Work order: Duplicate the passage in the oil market report from "However, oversupply from" to "24 million barrels.".

By Adam Claringbull
Investing.com – Oil was flat Tuesday morning in Asia after gains in overnight trading. U.S. President Trump’s return to the White House from hospital sparked a hike in oil prices during the previous session.
Brent oil futures rose 0.51% to $41.50 by 12:09 AM ET (4:09 AM GMT) and WTI futures were up 0.36% to $39.36.
Oil was positive overnight, rising on news that U.S. President Donald Trump had left hospital and returned to the White House after being treated for a COVID-19 infection. However, the buoyancy did not continue into this morning’s Asian trading, with continued oversupply and faltering demand worries flattening investor interest in the resource. On the price-positive side, growing industrial action by Norwegian oil workers reduced the country’s output by 330,000 barrels per day (bpd), while continued fighting in the Nagorno-Karabakh region threatens oil and gas pipelines.
Yet another storm brewing in the Gulf of Mexico led to the evacuation of oil platforms in the area, with tropical storm Delta heading toward Louisiana and Florida.
“It’s the supply-side factors that have changed in the last 24 hours and are contributing more to the uplift,” Lachlan Shaw, head of commodity research at National Australia Bank (OTC:NABZY) told Reuters.
However, oversupply from Iran and Iraq, and the growing resumption of Libyan exports, now up to 300,000 bpd, are producing drag in the market. Hedge funds and portfolio managers have also reduced their positions in oil over the last six weeks, with the sell-off in WTI futures reaching approximately 24 million barrels.
In the U.S., hopes are rising for the agreement of a new COVID-19 fiscal relief package, with House of Representatives Speaker Nancy Pelosi and Treasury Secretary Steven Mnuchin expected to continue the previous day’s talks later today.
China’s pledge to be carbon-neutral by 2060 is also expected to strongly reduce future demand, creating further downward pressure on prices. The Asian giant has been a main driver of global energy markets for nearly a decade.
The global death toll from the COVID-19 pandemic continues rising, having passed 1 million earlier in the previous week, with case numbers now above 35 million, pushing back global economic recovery.
Investors are now looking to crude oil supply data from the American Petroleum Institute (API), due later in the day.

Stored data
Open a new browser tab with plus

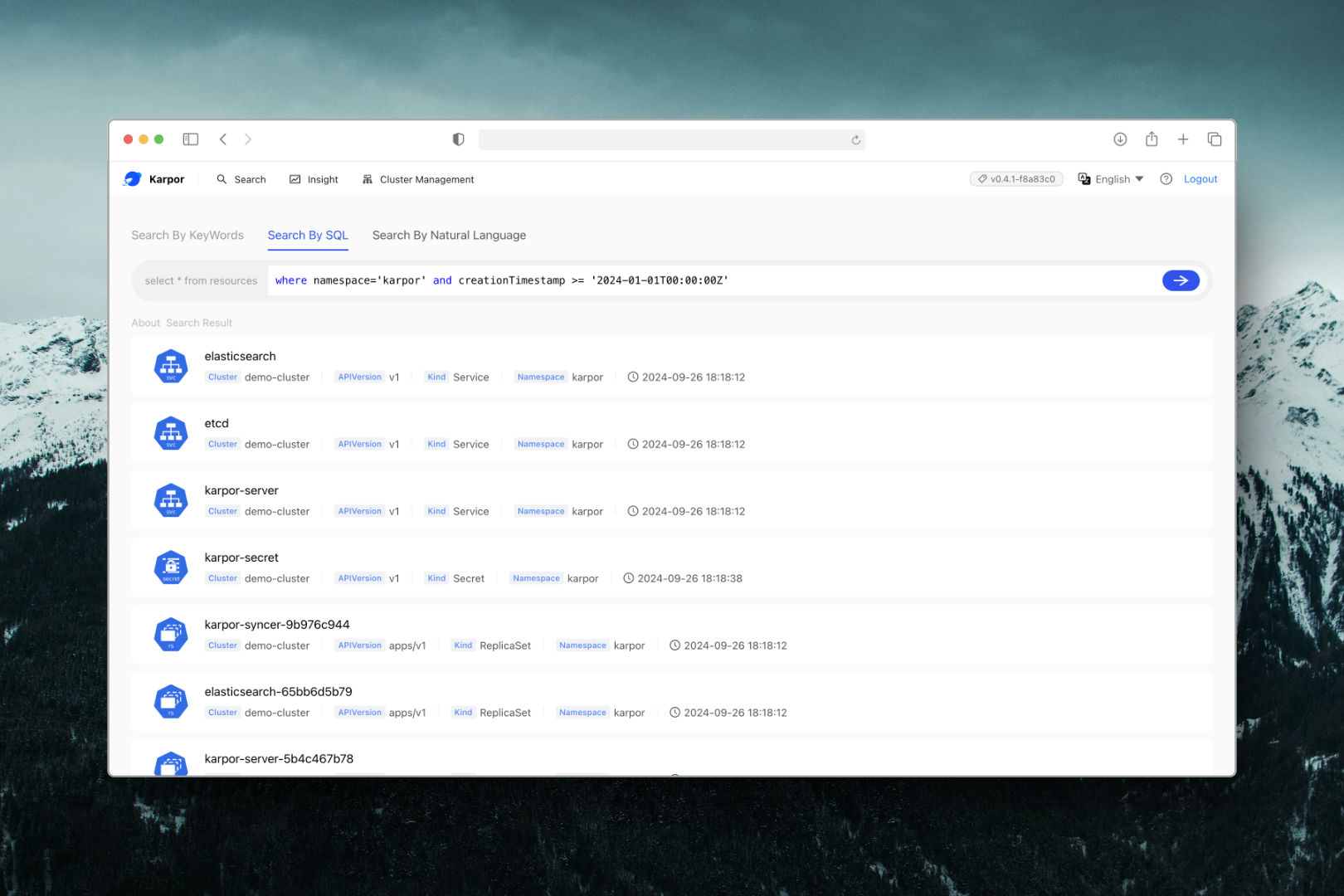(x=1183, y=139)
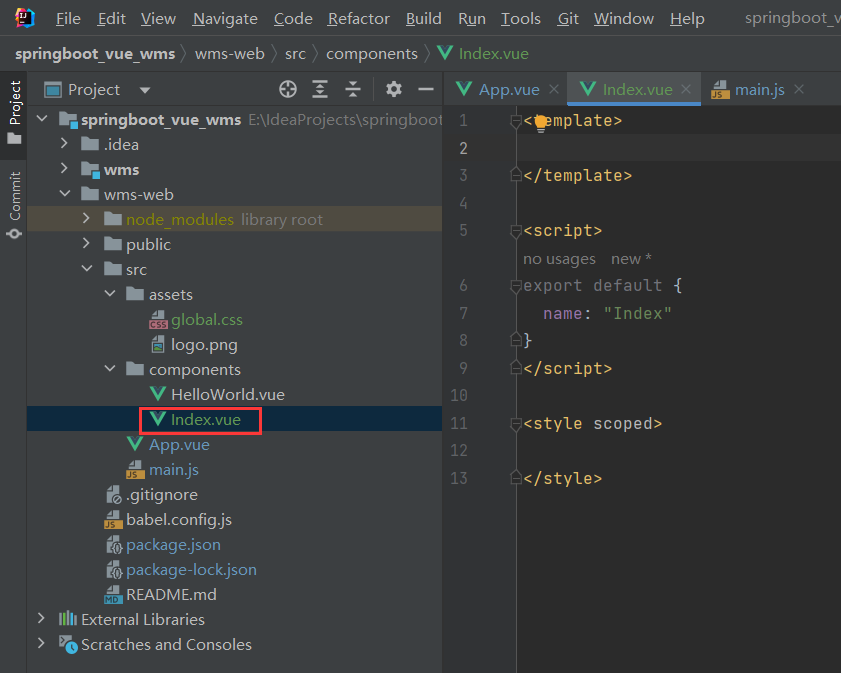Screen dimensions: 841x673
Task: Open the Project view mode dropdown
Action: coord(144,89)
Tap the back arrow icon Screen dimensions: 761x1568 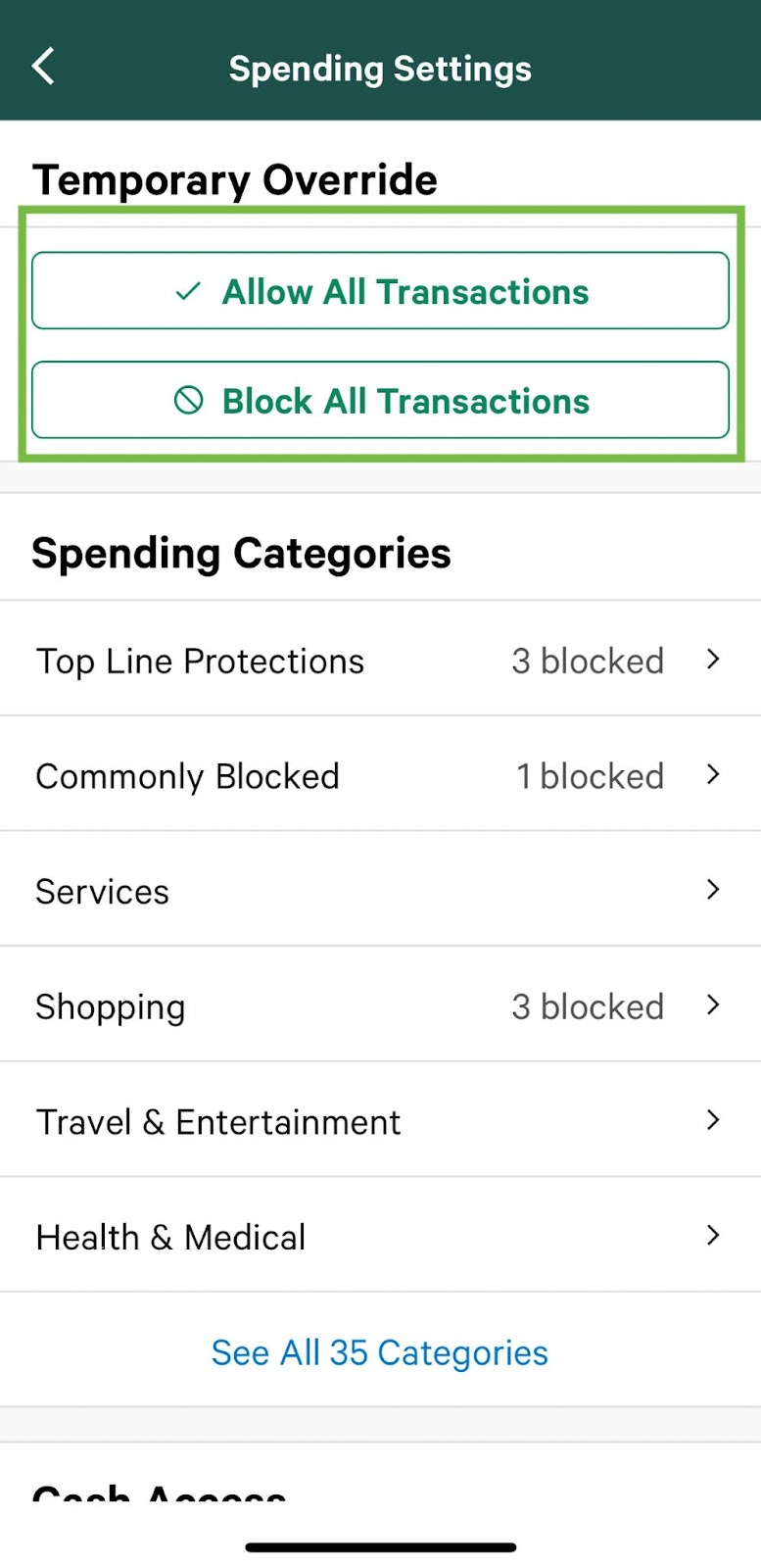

Exercise result:
However, oversupply from Iran and Iraq, and the growing resumption of Libyan exports, now up to 300,000 bpd, are producing drag in the market. Hedge funds and portfolio managers have also reduced their positions in oil over the last six weeks, with the sell-off in WTI futures reaching approximately 24 million barrels.